Pierre de Coubertin revived the Olympic Games to contribute to peace through sport. He thus declared: "We will not have peace until the prejudices which today separate the different races are gone."

This policy of non-discrimination is therefore an integral part of the DNA of the Olympic Games and of the IOC as an organisation. Under it, equality during the Games is guaranteed to everyone, regardless of social origin, gender, race, sexual orientation or political beliefs.
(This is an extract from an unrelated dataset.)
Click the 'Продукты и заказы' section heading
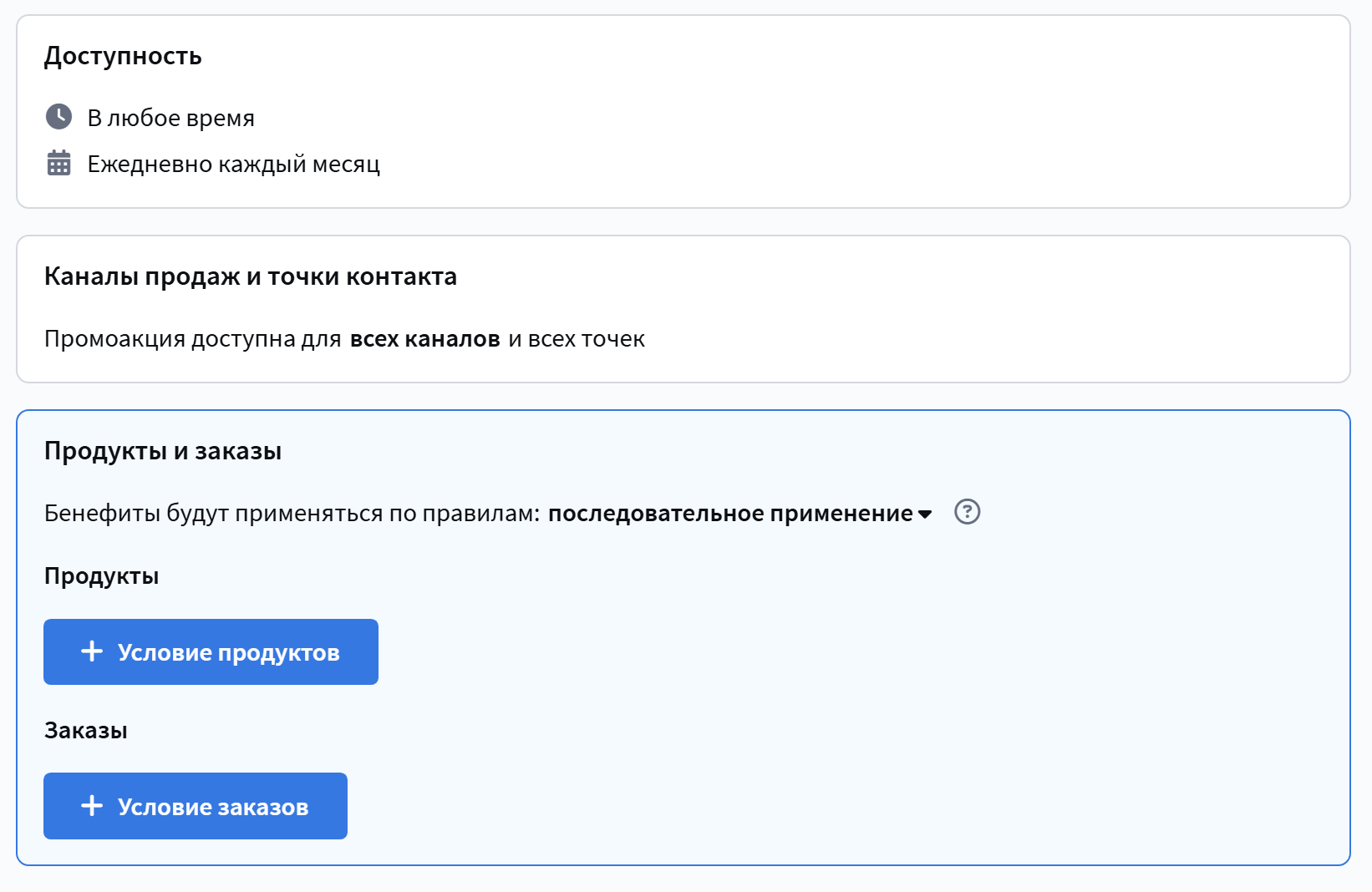 pos(162,451)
This principle of non-discrimination is enshrined in the Olympic Charter and is embodied by the athletes at the Olympic Games, thus constituting a source of inspiration for billions of people around the world.

However, a policy of non-discrimination alone is not enough to build lasting peace. We must not only respect each other, we must go further and support each other. We must show solidarity. Without solidarity, no peace.
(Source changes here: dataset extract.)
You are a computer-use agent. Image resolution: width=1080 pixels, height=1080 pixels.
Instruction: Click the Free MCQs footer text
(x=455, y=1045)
Solidarity is at the heart of the Olympic Games. This is why the IOC redistributes 90% of all its revenue to support athletes and sport development worldwide.

“What goes for Ukraine also goes for the other members of our Olympic community”
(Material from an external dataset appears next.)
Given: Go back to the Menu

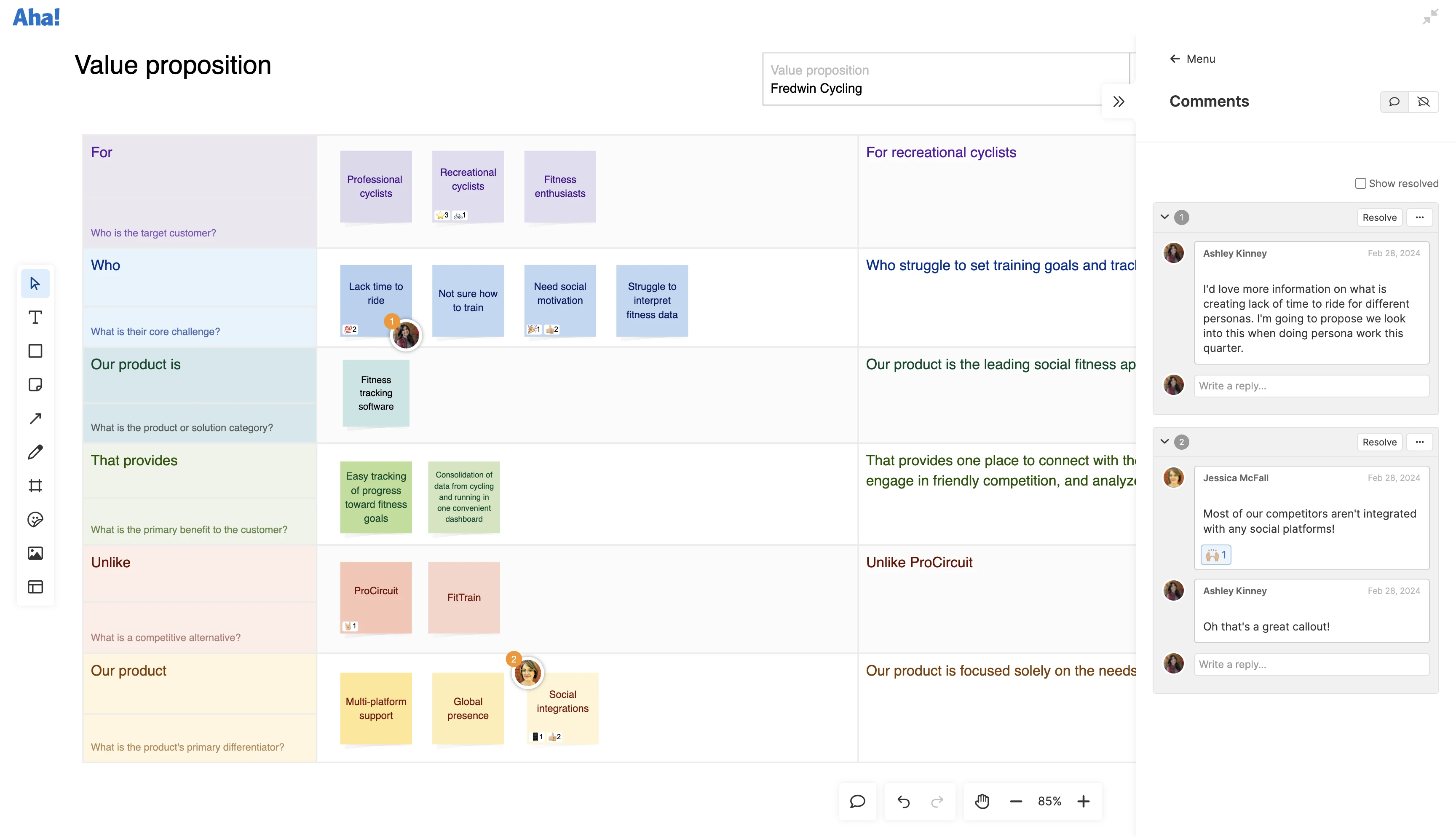Looking at the screenshot, I should [x=1192, y=59].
Driven by its commitment to solidarity, the IOC formed the first-ever Refugee Olympic Team for the Rio 2016 Olympic Games and another team for the Tokyo 2020 edition. For the first time in Olympic history, refugee athletes competed side by side with delegations from all other National Olympic Committees, sending a message of hope and inclusion to all refugees around the world. While they have no national team to belong to, no flag to march behind, and no national anthem, these refugee athletes were welcomed into the Olympics behind the Olympic flag and anthem. Today, we offer them a home in the Olympic Village. This particularly moving moment conveyed the following message: 'you are our fellow human beings and you are an enrichment for our Olympic community'.

Today, we stand united and reaffirm our full solidarity with the Ukrainian Olympic community. What goes for Ukraine also goes for the other members of our Olympic community. We are a global organization. This is why we support the Olympic communities in Afghanistan, Yemen and in so many other countries affected by wars and conflicts around the world.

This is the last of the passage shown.